Tuesday, July 31, 2012

Catching up with: Jane McGonigal, 2008 CFM Lecturer

This the first in a series of updates on various interesting folk you have been introduced to through CFM lectures or our the "artists interpreting the future of museums" installations at the AAM annual meeting. 

The fabulous talk Dr. Jane McGonigal gave in December 2008 on “Gaming is the Future of Museums” was the first public event for CFM, and it was a wild success. (You can watch an excerpt from the lecture here.) Jane went on to publish “Reality is Broken,” arguing that gaming can be harnessed to do good in the real world. She has also created a series of games that demonstrate this thesis, including:

·         Cryptozoo for the American Heart Association, which inspires people to get out and move by challenging them to research and imitate fictional animals. This game is part of a trend of using games for health including the popular Wii Fit.

·         Evoke, developed for the World Bank, which recruited young adults in Africa to solve global problems. Nearly 20,000 people from 150 countries participated. A handful of the game’s best innovators were selected to be mentored by business leaders and experienced social innovators and given seed funding to further develop their concepts.

·         Just last year Jane created Find the Future for the New York Public Library (“the first game in the world in which winning means writing a book”). It launched with a one-time, overnight adventure in the Library’s Schwarzman building in May 2011, before segueing to an on-going online game. Here’s a great video, under 8 minutes, documenting the joyful chaos of 500 people locked in the library overnight with a giant plush lion mascot.


These accomplishments came in the face of great challenges. In 2009 Jane suffered a concussion when she stood up into a cabinet door, and she was in the unlucky minority of people whose concussions do not resolve quickly. She struggled through over a year of dizziness, migraines, inability to concentrate, fatigue and depression.

Four weeks after receiving strict orders from her doctor to refrain from anything that triggered her symptoms (which, as she notes included just about everything that makes life worth living) she decided “I’m either going to kill myself, or I’m going to turn this into a game.” And she did, creating what eventually became SuperBetter, a game that helps people recover from injury or illness or pursue personal wellness goals.
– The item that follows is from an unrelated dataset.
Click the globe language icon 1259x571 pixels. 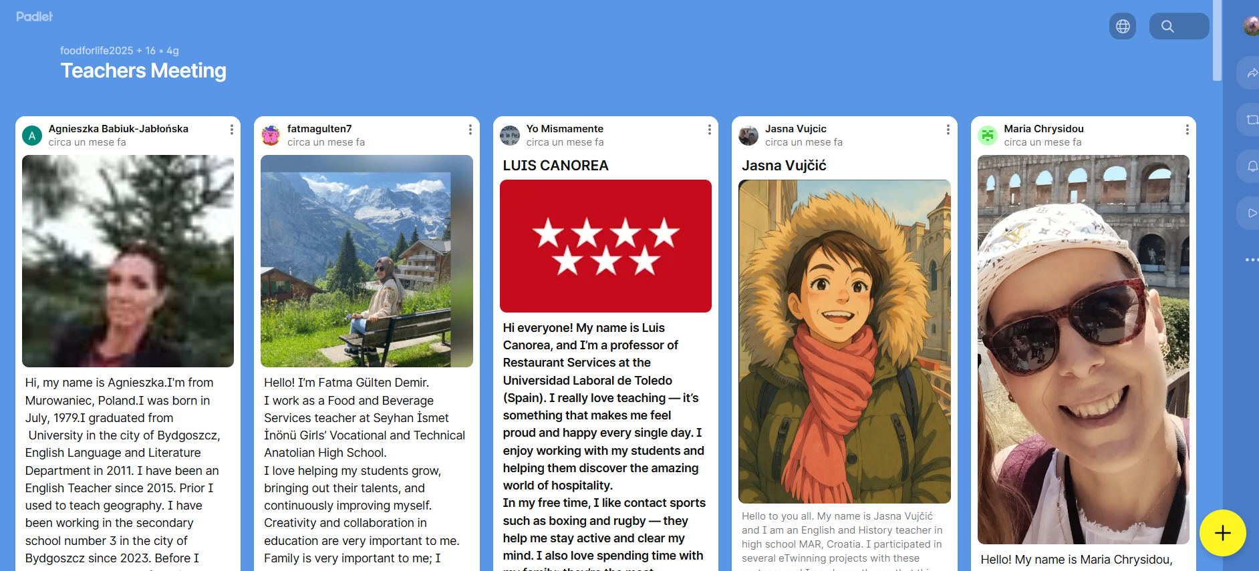coord(1123,26)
One guy is even using it to improve his writing

In this recent talk for TED, Jane speaks eloquently of her injury, her recovery, SuperBetter and (not incidentally) how gaming can improve our quality of life.  I recommend you watch! Jane promises it will add 7 minutes to your life…
  

1 comment:

aquaticbiology said...

I'm fascinated with the potential uses of games to enrich museum visitor's experiences - visiting my favorite museums have always made me feel like playing!